- CONSIGNE 1: À quelle date l'article sur la terminologie du street art a-t-il été publié ?

Street art

TERMINOLOGIE

Créer dans la rue a-t-il un nom ?

Par Stéphanie Lemoine · Le Journal des Arts

Le 29 novembre 2019 - 915 mots

Graffiti, post-graffiti, street art, art urbain : la terminologie utilisée pour désigner et qualifier les pratiques exercées sans autorisation dans l’espace public est loin d’être établie.

Aujourd'hui les termes de street art et de graffiti ont cessé d'être équivalents. © Photo PxHere, CC0.
Aujourd'hui les termes de street art et de graffiti ont cessé d'être équivalents.

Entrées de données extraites
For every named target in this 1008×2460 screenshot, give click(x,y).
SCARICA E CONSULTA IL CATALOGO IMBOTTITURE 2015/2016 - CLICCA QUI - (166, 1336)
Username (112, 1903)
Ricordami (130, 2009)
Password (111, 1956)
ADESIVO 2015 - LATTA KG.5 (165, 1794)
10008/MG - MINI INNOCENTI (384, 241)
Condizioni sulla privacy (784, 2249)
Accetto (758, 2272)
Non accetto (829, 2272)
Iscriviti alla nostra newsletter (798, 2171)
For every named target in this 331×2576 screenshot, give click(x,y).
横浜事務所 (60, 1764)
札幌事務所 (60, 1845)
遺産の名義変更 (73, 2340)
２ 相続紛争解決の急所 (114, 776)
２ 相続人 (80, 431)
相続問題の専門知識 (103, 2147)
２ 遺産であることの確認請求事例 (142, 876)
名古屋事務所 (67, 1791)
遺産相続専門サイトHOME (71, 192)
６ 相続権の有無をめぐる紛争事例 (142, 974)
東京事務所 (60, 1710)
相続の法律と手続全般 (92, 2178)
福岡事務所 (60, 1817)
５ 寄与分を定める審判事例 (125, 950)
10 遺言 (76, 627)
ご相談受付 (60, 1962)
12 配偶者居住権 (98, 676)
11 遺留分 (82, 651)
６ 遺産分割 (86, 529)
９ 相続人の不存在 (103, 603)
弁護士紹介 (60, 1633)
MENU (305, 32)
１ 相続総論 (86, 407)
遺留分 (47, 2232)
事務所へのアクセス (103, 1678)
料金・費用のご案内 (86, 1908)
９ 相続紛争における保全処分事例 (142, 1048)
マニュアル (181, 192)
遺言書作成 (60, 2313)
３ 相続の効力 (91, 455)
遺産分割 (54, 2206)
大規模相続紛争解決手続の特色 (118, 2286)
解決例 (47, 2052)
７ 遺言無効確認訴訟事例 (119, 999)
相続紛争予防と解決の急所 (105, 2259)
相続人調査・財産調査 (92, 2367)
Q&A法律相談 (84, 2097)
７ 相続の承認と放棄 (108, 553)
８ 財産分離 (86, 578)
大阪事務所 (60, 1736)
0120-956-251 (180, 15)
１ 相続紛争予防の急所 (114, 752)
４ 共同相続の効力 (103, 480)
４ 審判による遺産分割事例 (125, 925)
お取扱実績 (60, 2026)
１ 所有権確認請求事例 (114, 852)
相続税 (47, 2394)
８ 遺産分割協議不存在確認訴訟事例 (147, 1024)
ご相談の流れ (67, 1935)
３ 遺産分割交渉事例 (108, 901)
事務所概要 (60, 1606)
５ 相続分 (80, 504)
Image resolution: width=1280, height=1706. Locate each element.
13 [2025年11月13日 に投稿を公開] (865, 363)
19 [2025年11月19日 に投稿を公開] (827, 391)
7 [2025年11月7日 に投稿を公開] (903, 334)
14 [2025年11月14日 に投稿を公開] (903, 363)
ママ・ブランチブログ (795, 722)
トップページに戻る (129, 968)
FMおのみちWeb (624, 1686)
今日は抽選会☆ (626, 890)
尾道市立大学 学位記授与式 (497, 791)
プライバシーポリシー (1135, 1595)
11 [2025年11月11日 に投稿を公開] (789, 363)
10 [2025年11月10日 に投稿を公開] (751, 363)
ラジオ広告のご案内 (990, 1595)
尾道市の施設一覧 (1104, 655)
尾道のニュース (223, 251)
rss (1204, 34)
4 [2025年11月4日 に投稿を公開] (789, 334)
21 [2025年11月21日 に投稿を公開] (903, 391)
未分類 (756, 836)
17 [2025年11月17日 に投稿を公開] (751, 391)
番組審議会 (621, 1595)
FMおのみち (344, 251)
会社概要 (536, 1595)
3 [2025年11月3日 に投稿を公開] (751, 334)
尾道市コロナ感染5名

- CONSIGNE 2: Dans les entrées, reprenez uniquement les lignes allant de celle qui contient « Condizioni sulla privacy (784, 2249) » jusqu'à celle qui contient « ９ 相続紛争における保全処分事例 (142, 1048) », toutes deux comprises, en remplaçant « newsletter » par « bollettino » sans rien modifier d'autre.

- RÉPONSE ATTENDUE 1: Le 29 novembre 2019.

- RÉPONSE ATTENDUE 2:
Condizioni sulla privacy (784, 2249)
Accetto (758, 2272)
Non accetto (829, 2272)
Iscriviti alla nostra bollettino (798, 2171)
For every named target in this 331×2576 screenshot, give click(x,y).
横浜事務所 (60, 1764)
札幌事務所 (60, 1845)
遺産の名義変更 (73, 2340)
２ 相続紛争解決の急所 (114, 776)
２ 相続人 (80, 431)
相続問題の専門知識 (103, 2147)
２ 遺産であることの確認請求事例 (142, 876)
名古屋事務所 (67, 1791)
遺産相続専門サイトHOME (71, 192)
６ 相続権の有無をめぐる紛争事例 (142, 974)
東京事務所 (60, 1710)
相続の法律と手続全般 (92, 2178)
福岡事務所 (60, 1817)
５ 寄与分を定める審判事例 (125, 950)
10 遺言 (76, 627)
ご相談受付 (60, 1962)
12 配偶者居住権 (98, 676)
11 遺留分 (82, 651)
６ 遺産分割 (86, 529)
９ 相続人の不存在 (103, 603)
弁護士紹介 (60, 1633)
MENU (305, 32)
１ 相続総論 (86, 407)
遺留分 (47, 2232)
事務所へのアクセス (103, 1678)
料金・費用のご案内 (86, 1908)
９ 相続紛争における保全処分事例 (142, 1048)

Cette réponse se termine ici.